::: Textabschnitt :::
Aber sie müssen etwas tun: Denn Grausamkeit hat körperliche Folgen. Die Wissenschaft hat nachgewiesen, welch großen Schaden die Opfer haben. Sie müssen sich ihr ganzes Leben damit herumschlagen. Und weil die Opfer meistens glauben, dass sie selbst schuld sind, schweigen sie so lange.
Es geht nicht darum, dass andere dem folgen, was die Einrichtung sagt. Vielmehr muss sich die Einrichtung überlegen, was die Betroffenen brauchen und wollen.
Rotraud Perner sieht aber auch positive Entwicklungen: Es ist gut, dass viele Leute sagen: Das was mir passiert ist, ist nicht in Ordnung!
Macht-Strukturen
Bei Gewalt und Missbrauch geht es nicht nur um Taten von einzelnen, es geht auch um Macht-Strukturen: Jemanden, der mächtiger ist und diese Position ausnutzen kann - und jemanden, der nicht so mächtig ist. Die Täter können dann alle möglichen Personen sein: vertrauenswürdige Personen wie Priester, aber auch Frauen, die sonst nicht mit Gewalt und sexuellen Übergriffen in Zusammenhang gebracht werden.
Von einem solchen Beispiel erzählt Gerda Ressl: Eine Betreuerin einer Werkstätte hat mit einer Frau mit Lernbehinderung, für die sie zuständig war, ein Liebesverhältnis angefangen. Und nach einiger Zeit, als sie sehr verliebt war, hat sie die Betreuerin eiskalt wieder stehen gelassen.
Die junge Frau wurde mit dieser Situation nicht fertig und musste in Spital gebracht werden. Sie wollte Selbstmord begehen. Die Ursache war dieser Missbrauch. Das Spital hat keine Anzeige gemacht.
Erst nachdem die junge Frau eine Therapie gemacht hatte, ging es ihr besser. Aber sie musste diese Therapie selbst zahlen, obwohl das jemand anderer verursacht hat... Erst nach langer Zeit wurde die Therapie bezahlt.
Heute ist die Frau darüber hinweg und es geht ihr wirklich besser.
:::
• Arbeitsaufträge
a – Übertragen Sie den Satz „Vielmehr muss sich die Einrichtung überlegen, was die Betroffenen brauchen und wollen.“ aus dem Textabschnitt über Gewalt und Missbrauch ins Englische.
b – Schreiben Sie den Text über Gewalt und Missbrauch im Anschluss an seinen letzten Satz weiter.
::: Gezeigtes Material :::
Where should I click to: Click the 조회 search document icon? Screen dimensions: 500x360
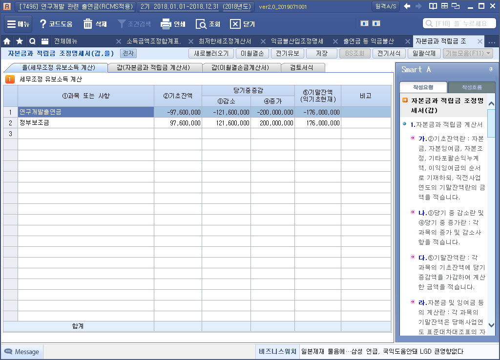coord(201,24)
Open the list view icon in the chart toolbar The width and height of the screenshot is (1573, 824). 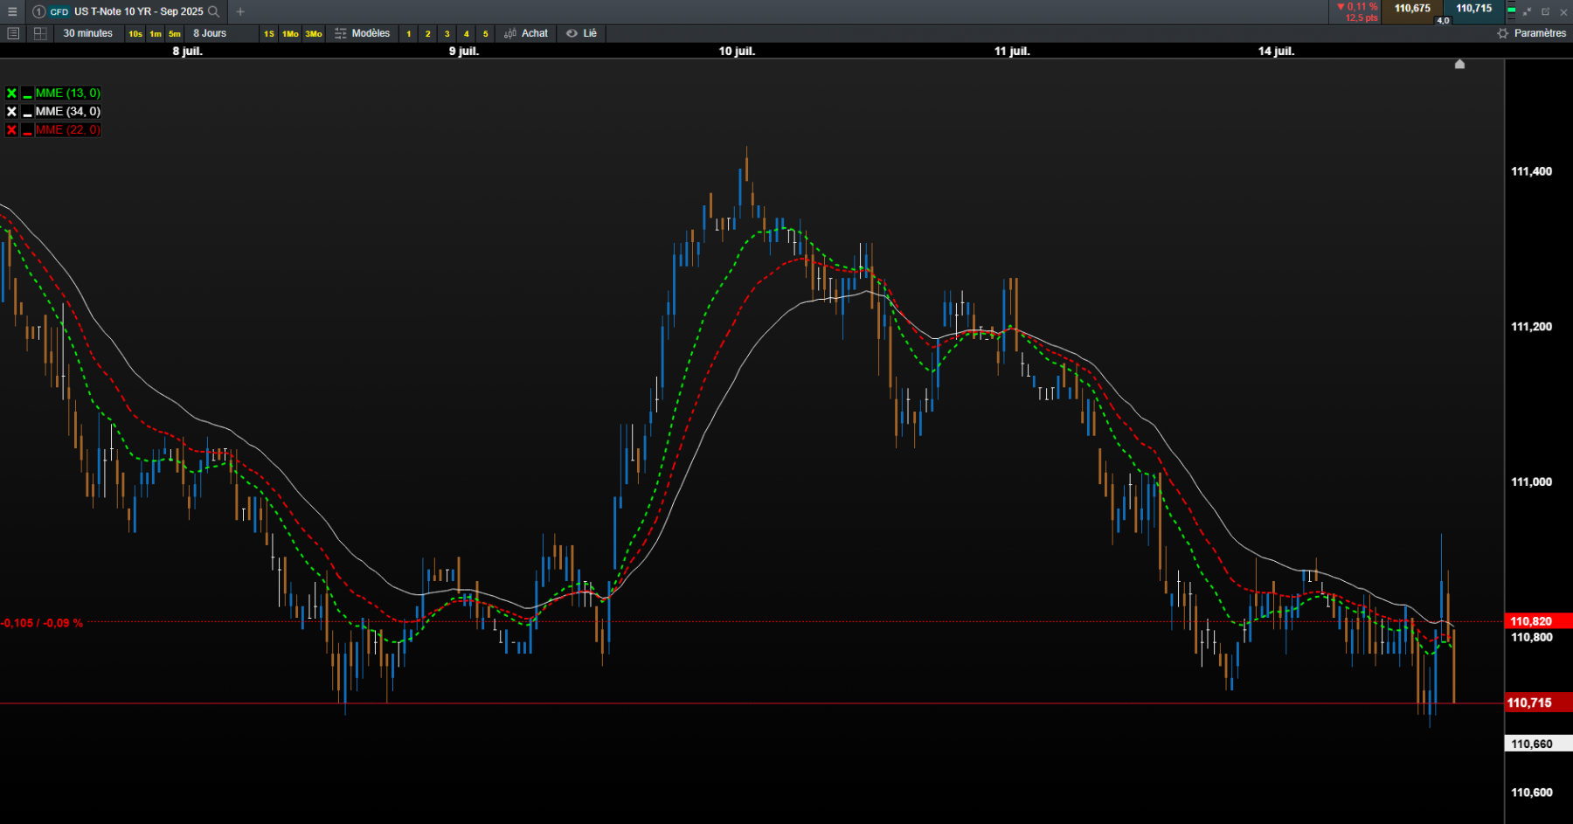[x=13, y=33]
:::
::: Gezeigtes Material :::
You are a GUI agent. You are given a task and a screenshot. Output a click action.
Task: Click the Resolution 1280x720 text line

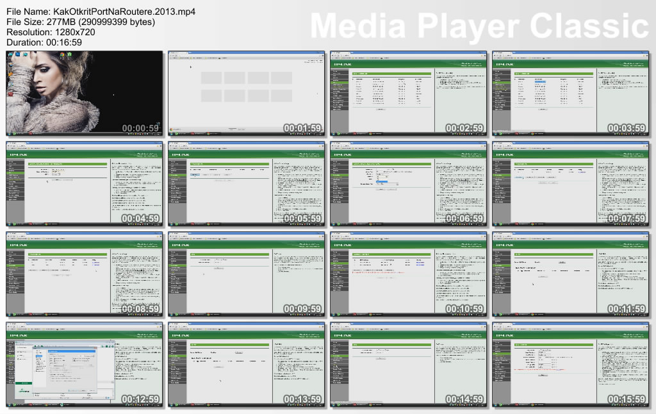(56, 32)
:::
• Ergebnisse
a – Rather, the institution must consider what those affected need and want.

b –
Rote Karte
Herr Hoffmann berichtet über seine Ex-Freundin: Die Einrichtung machte Probleme, wenn er sie besuchen wollte. Vor allem, nachdem er bestimmte Dinge kritisiert hatte, durfte er sie überhaupt nicht mehr besuchen. Er hat unter anderem darauf aufmerksam gemacht, dass die stellvertretende Heimleiterin ganz wichtige Dokumente zu sich nach Hause genommen hat. Und sie war auf Urlaub, sodass die Freundin nicht die Dokumente bekommen konnte. Obwohl sie diese, also ihre eigenen Dokumente, ganz dringend brauchte. Diese stellvertretende Leiterin gibt es übrigens bis heute.
Rotraud Perner sagt dazu: Das ist wie beim Fussball: Rote Karte wegen Kritisierens, Herr Hoffmann! Statt dass sich jemand bedankt, um zu wissen, wo man aufpassen muss! Derjenige wird abgewürgt, der wahrnimmt, was nicht funktioniert.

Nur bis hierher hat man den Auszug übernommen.